But while new methods like Prompt-to-Prompt or InstructPix2Pix, for example, make Stable Diffusion applicable to image processing, video models have so far been limited to synthesis.
Google's Dreamix is an AI video editor
Researchers at Google are now demonstrating Dreamix, a diffusion-based AI video editor that can modify existing videos using text descriptions or generate new videos from an initial image.
For video editing, Dreamix noises up the source images and passes them to a video diffusion model, which then generates new images from the noisy source images based on text prompts and assembles them into a video.
The source images thus provide a kind of sketch that captures, for example, the shape of an animal or its movements while leaving enough room for changes.
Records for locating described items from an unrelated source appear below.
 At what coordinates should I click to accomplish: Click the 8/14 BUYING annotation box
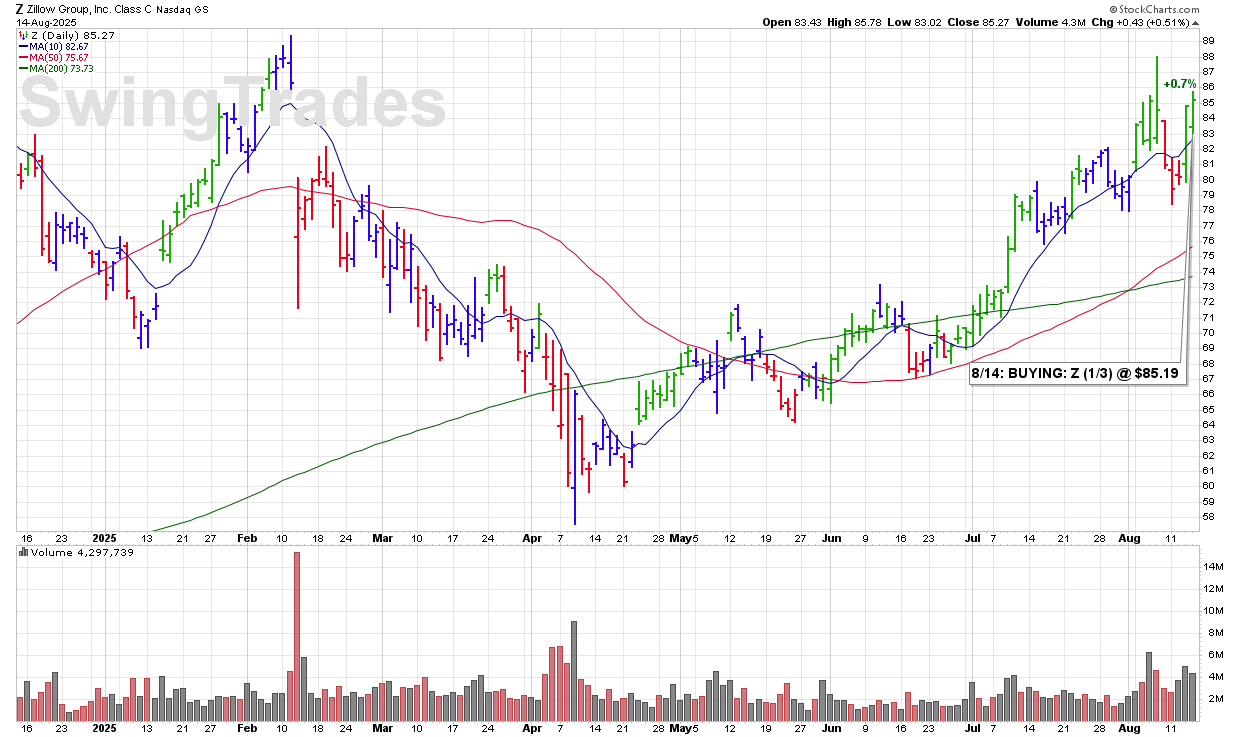[x=1073, y=374]
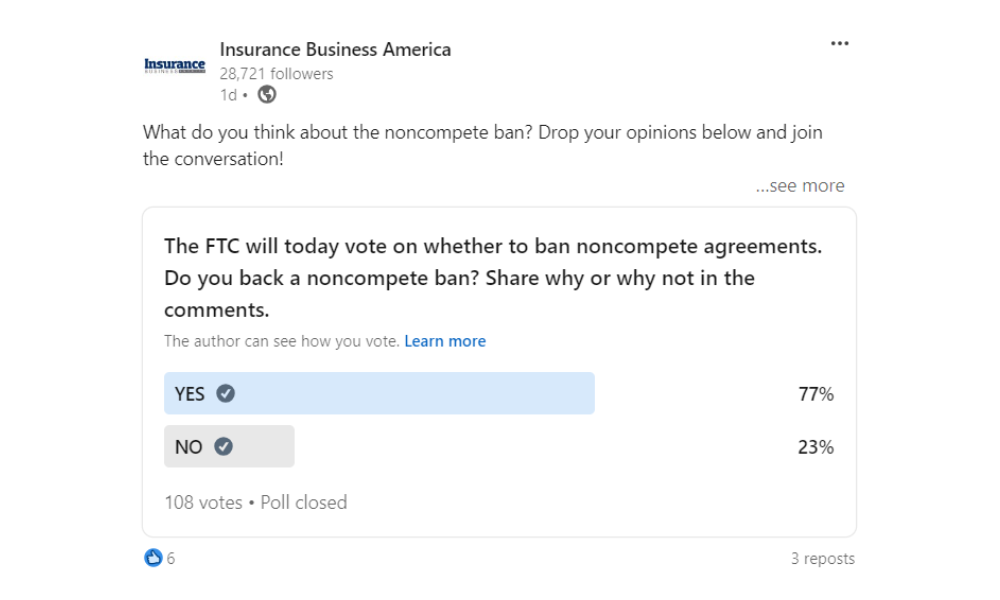This screenshot has width=1000, height=600.
Task: Click the reactions count of 6
Action: [x=171, y=559]
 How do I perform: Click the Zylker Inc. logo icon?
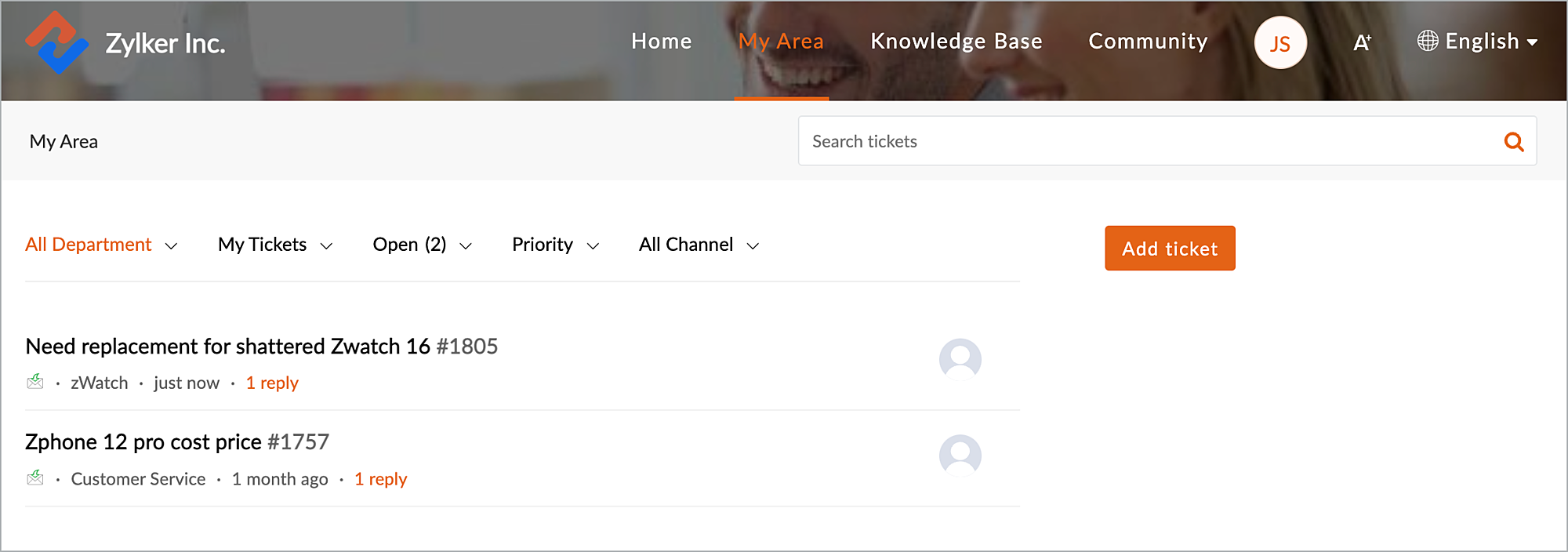coord(56,43)
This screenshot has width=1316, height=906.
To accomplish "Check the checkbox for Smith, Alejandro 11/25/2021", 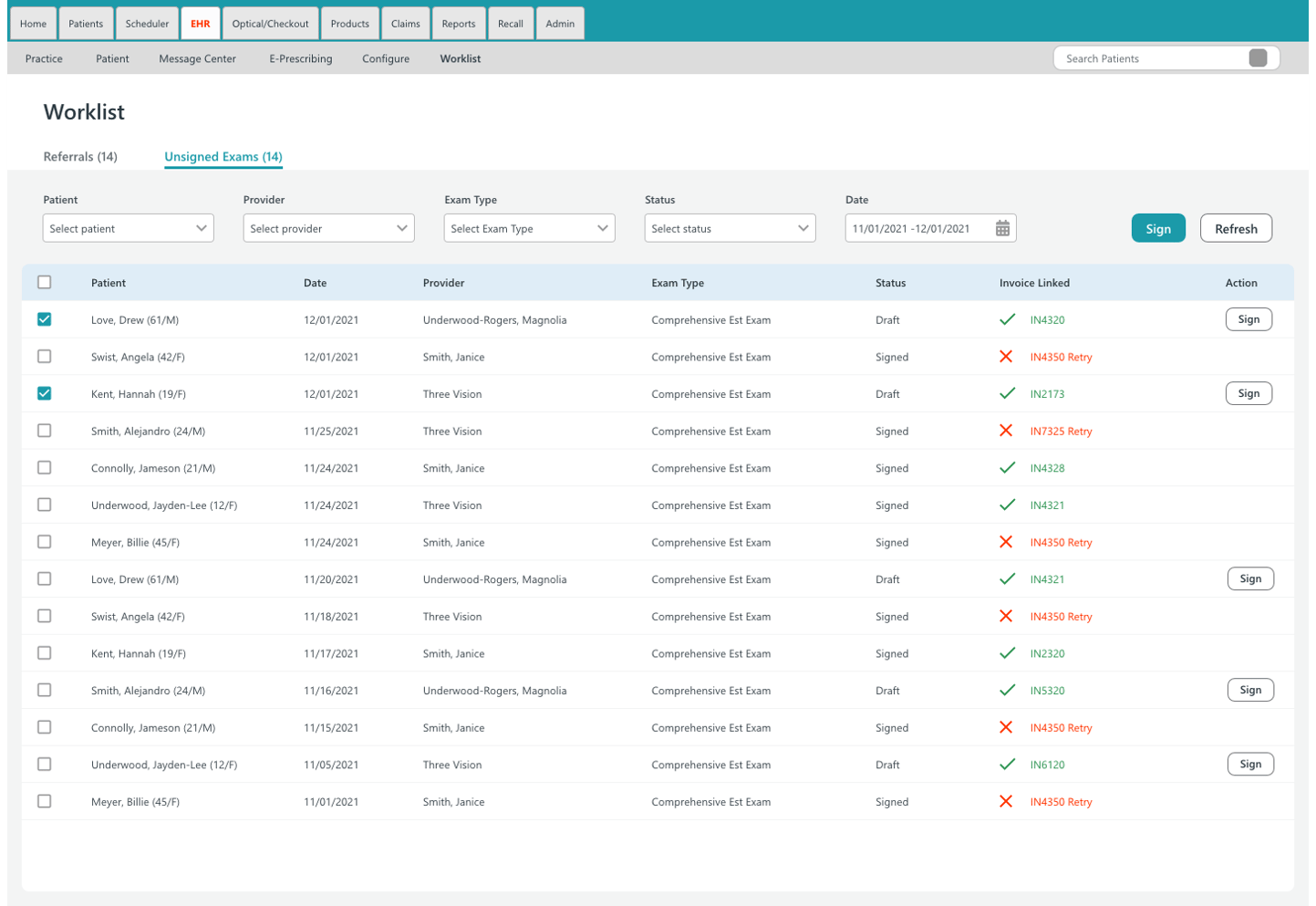I will pos(44,431).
In addition to editing existing videos, Dreamix can also generate new videos. Google shows two applications: Video synthesis from a single image first generates additional images by making slight changes, such as in the pose of the object, and then applies them to the video model.
In addition, Dreamix can also generate subject-centric videos, where multiple images of, for example, a toy figure are used to create a video in which the game figure lifts weights.
Google Dreamix lays the foundation for a commercial product
In the videos shown by Google, Dreamix keeps the themes of the video templates, turns a road into a river and has it interact realistically with the tires of a car, or creates a short video with a teddy bear from several photos of it.
Most noticeable when modifying existing videos is the temporal stability gained from the template, which is still a problem with completely newly generated videos, such as those from Imagen Video.
In addition to the quality that needs to be improved, Google sees room for improvement in the required compute power for the used video diffusion models, as well as in the training data and evaluation models used.
The central goal of the work is to "advance research on tools to enable users to animate their personal content," the paper says.
By allowing them to use their own videos and images, Dreamix users could better align AI-generated content with their intentions, despite the biases present in diffusion models, according to Google. On the other hand, "malicious parties may try to use edited videos to mis-lead viewers or to engage in targeted harassment."
Further examples can be found on the Dreamix project page. Google is not currently planning to release the model.